Some spine necks have also been shown to be rich in other proteins, such as the GTPases from the septin family (Tada et al., 2007), thought to be involved in the restriction of movement of certain membrane proteins out of the spine head (Ewers et al., 2014). A differential protein concentration within this narrowed part of the spine could exert on oncotic pressure pulling water into this region during chemical fixation.

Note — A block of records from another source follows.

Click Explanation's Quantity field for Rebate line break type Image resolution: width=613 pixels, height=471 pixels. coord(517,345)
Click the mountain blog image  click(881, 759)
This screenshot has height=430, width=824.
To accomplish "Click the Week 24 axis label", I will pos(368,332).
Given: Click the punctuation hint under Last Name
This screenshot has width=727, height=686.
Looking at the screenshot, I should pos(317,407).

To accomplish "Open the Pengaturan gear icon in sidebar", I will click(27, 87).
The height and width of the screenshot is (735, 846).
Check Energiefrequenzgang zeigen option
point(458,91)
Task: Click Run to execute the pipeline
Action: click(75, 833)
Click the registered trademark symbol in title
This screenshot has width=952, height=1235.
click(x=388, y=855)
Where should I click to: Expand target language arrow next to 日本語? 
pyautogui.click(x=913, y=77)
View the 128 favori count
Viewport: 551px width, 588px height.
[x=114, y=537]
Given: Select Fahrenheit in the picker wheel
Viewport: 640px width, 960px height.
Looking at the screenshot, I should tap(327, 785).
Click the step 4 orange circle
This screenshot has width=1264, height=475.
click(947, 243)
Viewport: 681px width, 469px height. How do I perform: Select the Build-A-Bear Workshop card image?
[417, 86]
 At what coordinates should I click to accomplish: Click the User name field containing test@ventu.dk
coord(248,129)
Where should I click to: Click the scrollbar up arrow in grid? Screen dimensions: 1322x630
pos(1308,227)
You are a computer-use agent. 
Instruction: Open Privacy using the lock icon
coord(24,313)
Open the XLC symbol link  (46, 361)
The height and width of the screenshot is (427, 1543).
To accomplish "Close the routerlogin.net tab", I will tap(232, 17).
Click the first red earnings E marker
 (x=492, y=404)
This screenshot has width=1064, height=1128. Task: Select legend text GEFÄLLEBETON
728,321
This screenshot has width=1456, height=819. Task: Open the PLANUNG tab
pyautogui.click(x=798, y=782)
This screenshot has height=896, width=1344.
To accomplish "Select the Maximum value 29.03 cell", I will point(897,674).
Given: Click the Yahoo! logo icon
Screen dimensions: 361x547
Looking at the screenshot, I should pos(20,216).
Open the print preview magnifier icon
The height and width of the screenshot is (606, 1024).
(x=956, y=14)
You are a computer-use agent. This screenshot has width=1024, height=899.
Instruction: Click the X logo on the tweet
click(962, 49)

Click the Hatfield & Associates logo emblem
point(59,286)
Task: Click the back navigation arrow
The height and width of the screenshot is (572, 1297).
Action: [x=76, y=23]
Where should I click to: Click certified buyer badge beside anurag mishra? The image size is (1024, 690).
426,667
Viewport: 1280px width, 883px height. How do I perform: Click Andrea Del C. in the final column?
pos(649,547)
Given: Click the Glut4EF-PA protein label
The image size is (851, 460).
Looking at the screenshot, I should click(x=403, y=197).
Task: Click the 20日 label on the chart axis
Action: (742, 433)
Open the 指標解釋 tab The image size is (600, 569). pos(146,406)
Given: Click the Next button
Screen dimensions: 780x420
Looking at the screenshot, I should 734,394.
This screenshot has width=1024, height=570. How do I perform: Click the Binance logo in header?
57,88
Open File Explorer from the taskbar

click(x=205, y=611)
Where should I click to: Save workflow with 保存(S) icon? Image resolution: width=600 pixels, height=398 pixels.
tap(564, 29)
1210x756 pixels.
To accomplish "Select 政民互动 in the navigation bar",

We cannot exclude the possibility that chemical fixation leaves the spine neck unchanged with the differences measured occurring during the process of tissue extraction, before cryo fixation. However, we think this unlikely, as although the effects of hypoxia on dendrites have been investigated - showing changes such as swelling, the formation of filopodia, and the elongation of immature spines - these were seen after 15 min (Jourdain et al., 2002; Segura et al., 2016). Our workflow vitrifies samples within 90 s of the heart stopping and within the first 30 s the tissue had been extracted and placed on a cooled surface. This method showed that in vivo levels of the extracellular space were preserved (Korogod et al., 2015) and there was no evidence of the compact neuropil, showing little extracellular space that is a feature of asphyxiated tissue as described by Van Harreveld and Malhotra, 1967.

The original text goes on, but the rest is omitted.